Explore the material |
1 – Answer these questions using the article on mirrorless camera trends:
(a) What resolution do the Hasselblad X1D and the Fujifilm GFX share?
(b) How many full frame mirrorless cameras does Sony have?
(c) Which Olympus camera released early in 2016 is named as a personal favorite?
2 – Continue the article on mirrorless camera trends from its last sentence.

Selected excerpt |
--------------------
A lot has happened since I posted my Mirrorless Camera Trends report in 2015. With the 2016 Photokina and PhotoPlus Expos completed, we have a good idea about the current state of the camera industry. No surprises. Mirrorless camera introductions continue to dominate the market, and the trends that I talked about last year, continue to accelerate.
It became clear, a couple of year ago, that mirrorless cameras needed to go upmarket — to cater to professionals and enthusiasts. Inexpensive, entry-level mirrorless did not sell. Rather, it was the DSLR owners that were downsizing to smaller systems. This year, there were two big announcements that moved mirrorless beyond full frame sensors.
Hasselblad was up first with their 50MP mirrorless X1D medium format camera. Then, at Photokina, Fujifilm jumped into the fray with their own 50MP GFX mirrorless system. Both companies are featuring entirely new mounts for their respective line of new lenses. Quite a serious investment. These are not sports cameras, so they won’t challenge Canon and Nikon for action, but for portraits and landscapes, it may be an entirely new ballgame.
Sony probably has established themselves as the king of mirrorless, with their full frame A7 line, as well as their Alpha APS-C cameras. While Sony’s APS-C cameras are very good, it’s the full frame A7 cameras that have stolen the show. With the three Mark II cameras joining the original line of three, Sony has six full frame mirrorless cameras, at various price points. Though their lens lineup still is far behind Canon’s and Nikon’s DLSR offerings, they, along with Zeiss are making steady progress.
Fujifilm is truly hitting their stride with mirrorless. While the original Fuji cameras have a passionate following, with great image quality, they were lacking in speed. They’ve had a couple of generations to address their weak points. Now, with the X-Pro2 and the X-T2, and their stellar lineup of lenses, they have a truly compelling system. Add in the medium format GFX on the high-end, as well as the X point and shoots and you have a very deep lineup of high quality, high-end cameras.
Olympus continues to do what they have always done well — create high quality smaller cameras. They’ve been building out their Pro line of weather sealed, large aperture lenses. Their advantage? The best selection of lenses in the mirrorless market, killer 5-axis image stabilization and beautifully crafted, stylish cameras. The recently previewed OM-D E-M1 Mark II, which sports DSLR like speeds, even exceeds in frame rates. Also, early in 2016, they released their beautifully retro PEN-F, which is my personal favorite. I got to use it for a while and I have written an extensive Olympus PEN-F review.
--------------------
Supplied material |
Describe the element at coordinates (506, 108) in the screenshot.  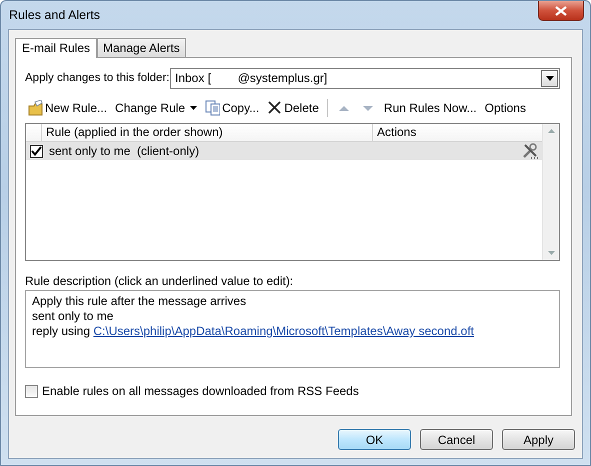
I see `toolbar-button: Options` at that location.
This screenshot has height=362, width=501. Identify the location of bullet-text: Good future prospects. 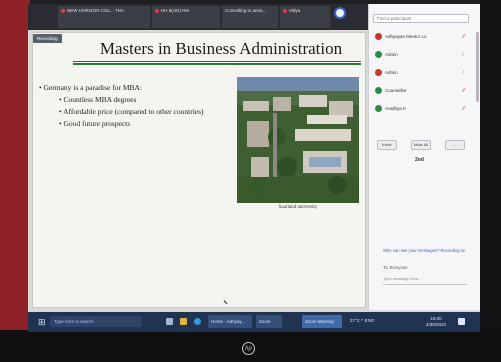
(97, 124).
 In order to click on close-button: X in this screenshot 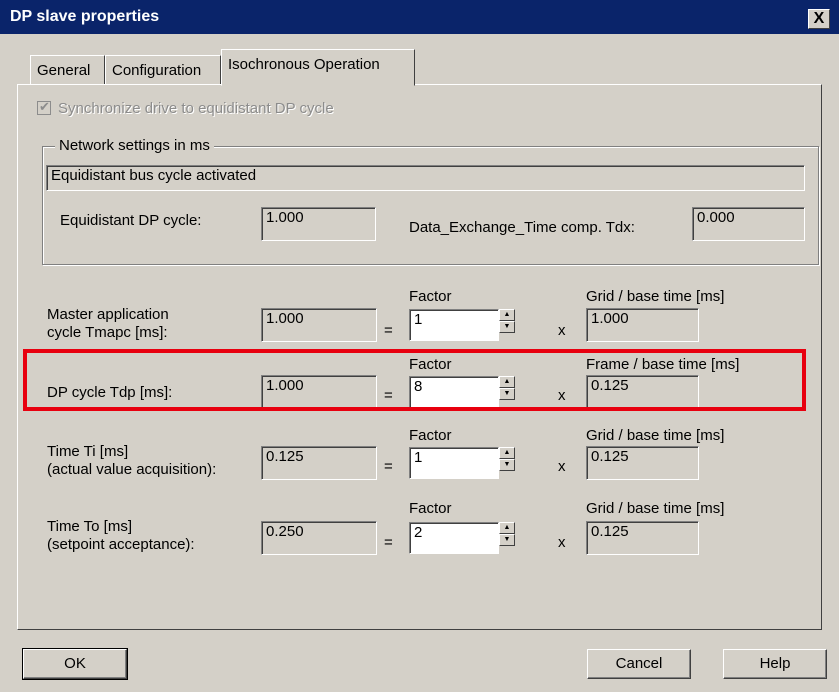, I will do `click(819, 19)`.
--------------------
Solved problems |
1 –
(a) 50MP
(b) Six
(c) The PEN-F

2 –
Panasonic has also continued to move upscale, along with the rest of the mirrorless players. Their video centric GH5 will be arriving soon, which features a 6K photo mode. While not as retro and stylish as Olympus, Panasonic makes very capable cameras that excel in hybrid still and video photography. Their no-nonsense bodies with beefier grips are also more ergonomic than Olympus, especially with larger lenses. Panasonic also continues to extend their lens lineup and since Panasonic and Olympus share the same micro 4/3 lens mount, they both benefit.
Pentax, which is now owned by Ricoh, dropped their mirrorless Q line. It’s a real shame because I really enjoy my Q7. And while these cameras did well in Japan, they didn’t sell very well in the U.S. But this is not surprising, since the Q doesn’t fit with the upmarket mirrorless trend that I’ve mentioned.
Canon finally introduced a capable mirrorless camera, the EOS M5. It basically takes all of the features of the EOS 80D DSLR and puts it into a mirrorless form factor. Too bad Canon didn’t release a more cable camera, years ago. While Canon dithered around, everyone else added to their strengths. While the M5 is capable, its features are not exceptional and with a small lens lineup, Canon has an uphill battle. Perhaps their biggest strength is their smooth autofocusing in videos. The touch screen also works well to pull focus between subjects.
Finally, there’s Nikon, which is the biggest puzzle in the mirrorless industry. They’ve had a capable lineup of small 1” sensor mirrorless cameras, for a while, but they never took off. Nikon never built out its lens selection and its feature set did not appeal to the high-end user, except for niche markets like bird photography. There are rumors of the Nikon 1’s demise. The mirrorless future is the most uncertain for Nikon.
With DSLR sales in steady decline, the coming mirrorless takeover continues. DSLRs will always be around. They are capable, especially for action and sports, but their advantage continues to erode. It appears that the established mirrorless players have scoped out their niche and building upon their strengths.
The wild card is Canon and Nikon. While Canon is probably in better shape, both of them are in weak positions. So what’s their strengths? Their extensive collection of DSLR lenses and their DSLR technology. Unfortunately, these strengths don’t help them in the mirrorless market. A classic example of disruption.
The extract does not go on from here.